What the HELL am I counting kms for?! Who is going to make sure I walk exactly the number of kms from Lisbon to Santiago?? I don't even know off the top of my head how many there are. I have the arbitrary metrics I'm killing my self to reach. They're ridiculous.
So when I got to the guest house and they had no food, I pulled out my phone again and ordered Uber Eats for the first time in my life.
Technology isn't all bad yall.
I still have a long way to go (both to Santiago and in unlearning overworking). I woke up with a sore throat the next morning and still decided to walk instead of rest (but also, I am allergic to EVERYTHING y'all, so that doesn't necessarily mean I'm sick. I mean I had to take two rounds of antibiotics right before I got here but still....). So yeah. A long way to go.
But I am trying to enjoy The Way, and not get caught up in the reservations drama and even guilt. And I've started tearing out the journal pages. I realized I had been hesitant to tear them out because what if I forget what I wrote down? My memory hasn't been the same since my second concussion in 2018.

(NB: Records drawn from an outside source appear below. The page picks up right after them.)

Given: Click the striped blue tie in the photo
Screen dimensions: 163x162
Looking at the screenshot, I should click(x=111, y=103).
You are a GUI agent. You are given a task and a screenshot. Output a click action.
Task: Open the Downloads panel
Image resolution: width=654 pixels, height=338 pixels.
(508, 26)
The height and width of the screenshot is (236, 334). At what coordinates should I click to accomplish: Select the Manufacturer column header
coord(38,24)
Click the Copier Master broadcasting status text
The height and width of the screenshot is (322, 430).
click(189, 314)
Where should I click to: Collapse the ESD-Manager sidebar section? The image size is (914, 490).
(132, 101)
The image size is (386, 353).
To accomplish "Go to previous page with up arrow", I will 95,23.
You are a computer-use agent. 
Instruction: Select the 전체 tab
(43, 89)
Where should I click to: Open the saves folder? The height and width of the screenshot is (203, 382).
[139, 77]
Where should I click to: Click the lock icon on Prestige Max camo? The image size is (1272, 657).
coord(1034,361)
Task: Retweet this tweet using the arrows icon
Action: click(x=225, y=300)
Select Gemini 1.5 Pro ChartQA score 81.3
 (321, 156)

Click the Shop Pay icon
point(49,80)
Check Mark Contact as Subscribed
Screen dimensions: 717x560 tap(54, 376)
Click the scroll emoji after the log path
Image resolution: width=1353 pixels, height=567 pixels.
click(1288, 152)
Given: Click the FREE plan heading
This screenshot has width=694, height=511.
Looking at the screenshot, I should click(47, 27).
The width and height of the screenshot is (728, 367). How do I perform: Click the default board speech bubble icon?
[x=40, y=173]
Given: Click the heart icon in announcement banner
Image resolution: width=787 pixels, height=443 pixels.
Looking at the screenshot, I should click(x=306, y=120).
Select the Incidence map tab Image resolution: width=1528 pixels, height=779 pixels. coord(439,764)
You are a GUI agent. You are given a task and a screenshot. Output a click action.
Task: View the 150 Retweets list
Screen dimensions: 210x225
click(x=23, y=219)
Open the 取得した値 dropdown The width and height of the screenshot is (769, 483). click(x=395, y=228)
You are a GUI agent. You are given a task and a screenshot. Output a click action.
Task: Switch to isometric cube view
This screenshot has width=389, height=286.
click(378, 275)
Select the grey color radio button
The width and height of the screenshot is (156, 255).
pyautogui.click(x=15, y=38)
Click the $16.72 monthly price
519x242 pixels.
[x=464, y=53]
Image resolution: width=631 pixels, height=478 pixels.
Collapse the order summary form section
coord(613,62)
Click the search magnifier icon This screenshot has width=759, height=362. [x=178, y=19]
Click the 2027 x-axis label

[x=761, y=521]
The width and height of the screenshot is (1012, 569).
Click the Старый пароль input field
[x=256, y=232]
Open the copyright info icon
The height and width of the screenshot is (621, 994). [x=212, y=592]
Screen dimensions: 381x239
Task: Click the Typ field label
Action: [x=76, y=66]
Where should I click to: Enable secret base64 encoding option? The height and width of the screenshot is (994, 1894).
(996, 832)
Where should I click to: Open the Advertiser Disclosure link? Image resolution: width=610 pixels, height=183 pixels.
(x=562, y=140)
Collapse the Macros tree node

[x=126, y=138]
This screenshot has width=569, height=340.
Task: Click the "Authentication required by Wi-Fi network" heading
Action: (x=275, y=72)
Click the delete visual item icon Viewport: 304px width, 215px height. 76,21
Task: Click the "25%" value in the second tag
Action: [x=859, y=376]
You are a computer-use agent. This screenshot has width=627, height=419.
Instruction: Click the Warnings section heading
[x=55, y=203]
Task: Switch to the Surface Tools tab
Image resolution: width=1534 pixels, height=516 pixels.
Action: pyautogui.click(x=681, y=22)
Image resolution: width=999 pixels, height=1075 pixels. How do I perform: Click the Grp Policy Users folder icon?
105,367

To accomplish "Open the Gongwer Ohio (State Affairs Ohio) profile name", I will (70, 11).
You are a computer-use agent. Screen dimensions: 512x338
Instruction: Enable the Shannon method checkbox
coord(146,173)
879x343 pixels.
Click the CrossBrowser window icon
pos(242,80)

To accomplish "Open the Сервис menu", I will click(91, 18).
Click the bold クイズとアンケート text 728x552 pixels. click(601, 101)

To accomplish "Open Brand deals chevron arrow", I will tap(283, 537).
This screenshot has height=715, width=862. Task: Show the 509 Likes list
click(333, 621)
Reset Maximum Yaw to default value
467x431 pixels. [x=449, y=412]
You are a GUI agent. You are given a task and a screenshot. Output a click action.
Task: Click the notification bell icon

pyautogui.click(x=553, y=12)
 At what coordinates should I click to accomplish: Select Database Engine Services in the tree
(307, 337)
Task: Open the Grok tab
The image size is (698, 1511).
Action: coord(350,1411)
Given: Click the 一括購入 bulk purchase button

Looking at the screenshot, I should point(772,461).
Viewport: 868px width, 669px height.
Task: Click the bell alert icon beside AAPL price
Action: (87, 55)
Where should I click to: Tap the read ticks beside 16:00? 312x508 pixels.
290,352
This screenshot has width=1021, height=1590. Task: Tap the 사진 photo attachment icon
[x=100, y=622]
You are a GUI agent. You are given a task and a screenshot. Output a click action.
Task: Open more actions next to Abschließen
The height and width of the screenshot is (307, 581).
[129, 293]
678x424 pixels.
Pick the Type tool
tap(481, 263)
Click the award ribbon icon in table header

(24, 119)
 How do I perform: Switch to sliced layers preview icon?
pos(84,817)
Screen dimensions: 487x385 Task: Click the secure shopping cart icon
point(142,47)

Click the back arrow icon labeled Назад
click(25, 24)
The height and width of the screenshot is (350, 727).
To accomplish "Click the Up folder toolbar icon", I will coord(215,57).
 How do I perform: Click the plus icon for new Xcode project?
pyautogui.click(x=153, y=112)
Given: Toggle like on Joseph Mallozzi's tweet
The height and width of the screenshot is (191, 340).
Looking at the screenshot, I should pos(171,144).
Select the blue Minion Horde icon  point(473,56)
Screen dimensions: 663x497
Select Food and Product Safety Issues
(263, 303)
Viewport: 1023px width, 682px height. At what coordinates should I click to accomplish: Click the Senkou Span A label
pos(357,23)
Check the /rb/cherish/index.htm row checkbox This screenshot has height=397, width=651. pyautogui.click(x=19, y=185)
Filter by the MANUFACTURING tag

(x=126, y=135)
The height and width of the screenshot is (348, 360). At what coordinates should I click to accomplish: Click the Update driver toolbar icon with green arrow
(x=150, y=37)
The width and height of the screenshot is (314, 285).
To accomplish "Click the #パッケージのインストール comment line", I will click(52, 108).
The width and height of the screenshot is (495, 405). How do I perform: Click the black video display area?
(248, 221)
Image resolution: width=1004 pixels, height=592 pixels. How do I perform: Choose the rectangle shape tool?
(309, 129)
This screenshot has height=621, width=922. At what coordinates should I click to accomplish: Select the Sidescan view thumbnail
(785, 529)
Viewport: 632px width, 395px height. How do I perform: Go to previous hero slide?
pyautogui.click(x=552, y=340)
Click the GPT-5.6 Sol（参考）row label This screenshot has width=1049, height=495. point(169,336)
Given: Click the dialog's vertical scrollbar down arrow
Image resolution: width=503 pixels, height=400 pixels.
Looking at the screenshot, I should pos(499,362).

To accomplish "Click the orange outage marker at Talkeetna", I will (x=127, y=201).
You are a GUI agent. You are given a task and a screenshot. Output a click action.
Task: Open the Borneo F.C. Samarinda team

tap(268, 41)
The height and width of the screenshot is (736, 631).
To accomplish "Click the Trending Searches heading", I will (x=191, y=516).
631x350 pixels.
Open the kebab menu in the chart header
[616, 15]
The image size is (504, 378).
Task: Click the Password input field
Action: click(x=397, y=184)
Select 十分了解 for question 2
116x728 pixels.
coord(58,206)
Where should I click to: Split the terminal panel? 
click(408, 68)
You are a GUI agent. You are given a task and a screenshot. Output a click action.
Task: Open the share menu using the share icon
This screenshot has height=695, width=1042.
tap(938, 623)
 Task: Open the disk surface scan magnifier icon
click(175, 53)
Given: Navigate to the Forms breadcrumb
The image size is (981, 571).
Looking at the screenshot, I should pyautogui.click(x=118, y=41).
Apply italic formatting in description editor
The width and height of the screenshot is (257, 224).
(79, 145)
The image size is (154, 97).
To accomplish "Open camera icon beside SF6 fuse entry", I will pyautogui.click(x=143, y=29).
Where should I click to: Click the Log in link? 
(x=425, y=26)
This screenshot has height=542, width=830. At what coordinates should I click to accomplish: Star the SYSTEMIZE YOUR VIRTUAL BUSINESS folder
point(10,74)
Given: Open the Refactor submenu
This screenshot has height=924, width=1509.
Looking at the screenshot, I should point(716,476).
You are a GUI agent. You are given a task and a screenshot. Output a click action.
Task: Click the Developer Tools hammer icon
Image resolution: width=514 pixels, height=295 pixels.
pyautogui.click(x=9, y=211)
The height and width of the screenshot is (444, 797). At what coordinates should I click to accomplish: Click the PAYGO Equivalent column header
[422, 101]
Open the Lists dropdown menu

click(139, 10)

On the Camino Frances, it is traditional to carry a rock with you. Near the end, at the highest point, Cruz de Ferro, you leave your rock. You leave your burden to then descend into the city of St. James. The Portuguese Camino doesn't have that point. So for me, these pages are my weight I'm leaving on the trail. If I forget the feelings that I've processed, then I guess that means it's time to feel it all again. Otherwise, I don't have to hang onto it.
What I'm telling y'all is, there is no rock. I'm the baggage.